EXERCISE: Please transcribe the lines from the one with "You are a computer-use" to the one with "coord(38,33)", both included, exactly as they appear.

RECORDS FOR THIS EXERCISE:
-- start --

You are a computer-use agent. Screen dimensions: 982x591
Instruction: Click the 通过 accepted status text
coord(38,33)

-- end --
-- start --

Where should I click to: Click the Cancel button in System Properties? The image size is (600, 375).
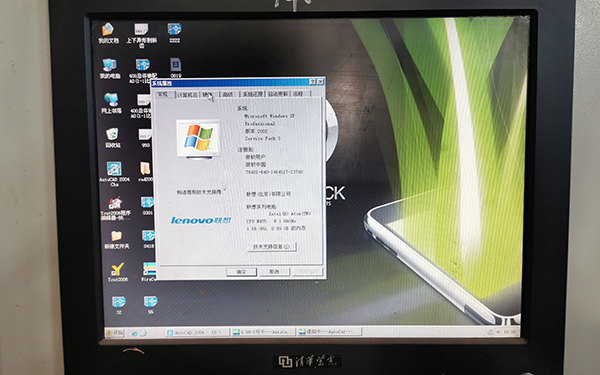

-- end --
-- start --

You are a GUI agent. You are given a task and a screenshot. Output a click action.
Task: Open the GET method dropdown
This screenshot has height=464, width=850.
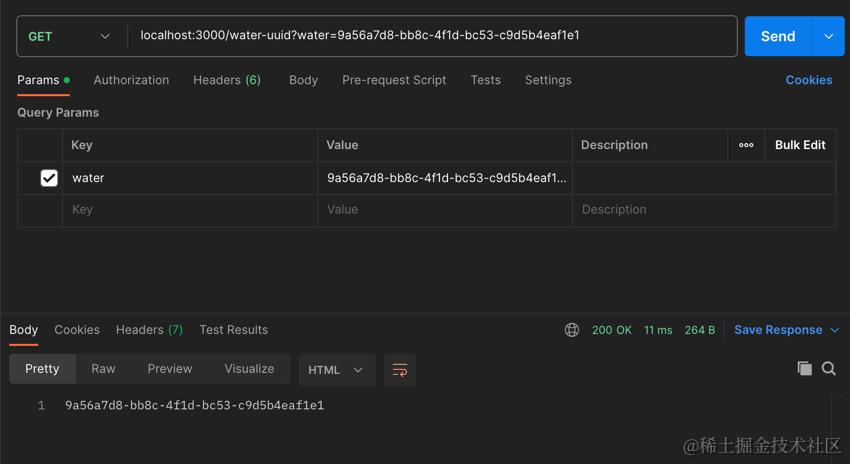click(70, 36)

-- end --

WRITTEN SOLUTION:
You are a computer-use agent. Screen dimensions: 982x591
Instruction: Click the 通过 accepted status text
coord(38,33)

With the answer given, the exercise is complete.